To anyone still having trouble comprehending Penn State’s quadruple-overtime win over Michigan — worry not. The Nittany Lions can’t figure it out either.
“At one point,” linebacker Nyeem Wartman said, “I didn’t even know if we were supposed to be on the field or if we weren’t. Or which overtime it was. I didn’t know.
“I just knew that we were still alive. Still fighting.”
Were they ever. Instead of heading into a bye week at 3-3 and demoralized after two straight losses, the Lions have a shot of adrenaline that might last all the way until kickoff at Ohio State on Oct. 26.
Just listing out all of the improbable happenings that led to the Lions’ 43-40 win is exhausting enough. Now imagine actually being in the middle of it — the longest game in Big Ten history — on the field.
“After about the second overtime,” Christian Hackenberg admitted with an exhale and a laugh, “you kind of lose track which one it is.”
Not that anyone’s going to hold it against the kid, an 18-year-old true freshman who just beat Michigan in front of 107,000 people. Not after a 305-yard passing night, throwing three touchdowns and then adding a fourth on a QB sneak to cap off that near-miraculous tying drive at the end of regulation.
That touchdown was the first rushing score allowed by Michigan all season long. One of just many bizarre numbers from a night at Beaver Stadium that may never be replicated.
In the end, it didn’t matter if it was the fourth overtime or the 14th. When the Lions faced fourth-and-1 and the option to kick a field goal to extend the game, Lions coach Bill O’Brien had seen enough.
O’Brien said he had very nearly gone for two at the end of regulation to go for the win right there before reconsidering and kicking the extra point to send the game to overtime.
Sensing that his players — the 61 healthy scholarship bodies that gave the unbeaten Wolverines everything they could handle — were drained, this call was easy. He wasn’t going to go conservative again
“I didn’t know if our kids could go much longer,” O’Brien said. “Some tanks were empty. Just went for it.”
With bruiser Zach Zwinak benched following a critical fumble that turned the game around just after halftime, O’Brien called Bill Belton’s number.
It paid off. He converted and then scored the eventual game-winning touchdown.
“First thing I thought was, ‘It was about time,’ ” Belton said of his touchdown, a career highlight if there ever was one. “Yeah, my eyes did light up. It was a designed run to go off-tackle. I saw Donovan (Smith) got his man blocked, I was able to bounce outside.
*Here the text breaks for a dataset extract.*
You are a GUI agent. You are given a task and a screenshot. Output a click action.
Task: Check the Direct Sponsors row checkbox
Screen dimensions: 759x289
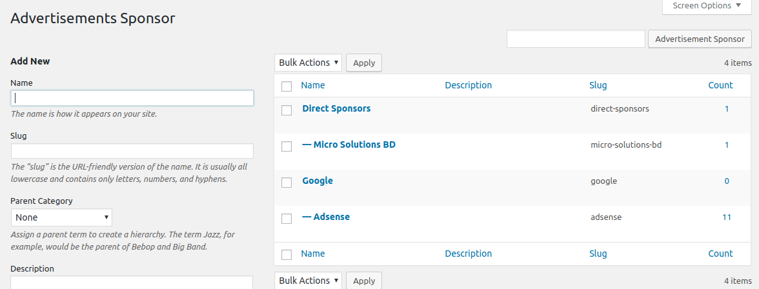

I was able to get to the corner.”
Lions players said they could feel it all coming.
“The fourth overtime, I knew we were going for it all there,” Hackenberg said. “The fourth-down play, I just mentally prepared myself.
“I just had that gut feeling (that we were going to win).”
There was a time — a rather long stretch, really — where that feeling never came when Penn State lined up against Michigan. Or when it would surface, it would be cruelly ripped away by the Wolverines, who at one point had won nine straight in the series.
Now the Lions have won four in a row over Michigan, scoring a stunning 165 points in those games. The first three, though, came against former coach Rich Rodriguez, who regarded defense the way most people regard a trip to the dentist.
But Saturday’s game came against head coach Brady Hoke and defensive coordinator Greg Mattison, the former boss of the Baltimore Ravens’ long-successful defense. That unit entered the weekend ranked 13th in the country.
That defense was strong enough to hold down Lions star receiver Allen Robinson for much of the game. It got to the point in the third quarter where Robinson had an animated chat with Hackenberg about getting him the ball.
“I wouldn’t say we went at it too much,” Robinson said. “Anybody wants the ball in a game like this. … Sometimes I might say I’m open and he doesn’t think I’m open. It’s all about what he’s reading at the time.”
But with the game on the line and the Lions down 34-27 with 50 seconds to go, there was no doubt who Hackenberg was looking for.
Robinson made what might be the two most impressive catches of the season on the drive. The first was originally ruled incomplete before instant replay correctly overturned the call as Robinson got a toe down and maintained control of the ball.
Somewhere, somehow, Joe Paterno would have smiled. The late Paterno had always been furious over a 2002 loss to Michigan, in overtime no less, that saw a critical Tony Johnson catch erroneously ruled out of bounds. There was no replay system in place back then, and Paterno campaigned all year to have it installed.
A decade later, that replay system saved a historic Penn State drive from getting derailed right from the start.
Robinson fed off that catch and made an even better one, leaping high above corner Channing Stribbling to snatch the ball away and land at the Michigan 1.
The rest was history.
“There aren’t too many places on Earth that you’d rather be,” Robinson said in the afterglow of the win. “Or rather play in than a game like this tonight.”
“The greatest,” guard Miles Dieffenbach said. “The greatest game I’ve ever played in.”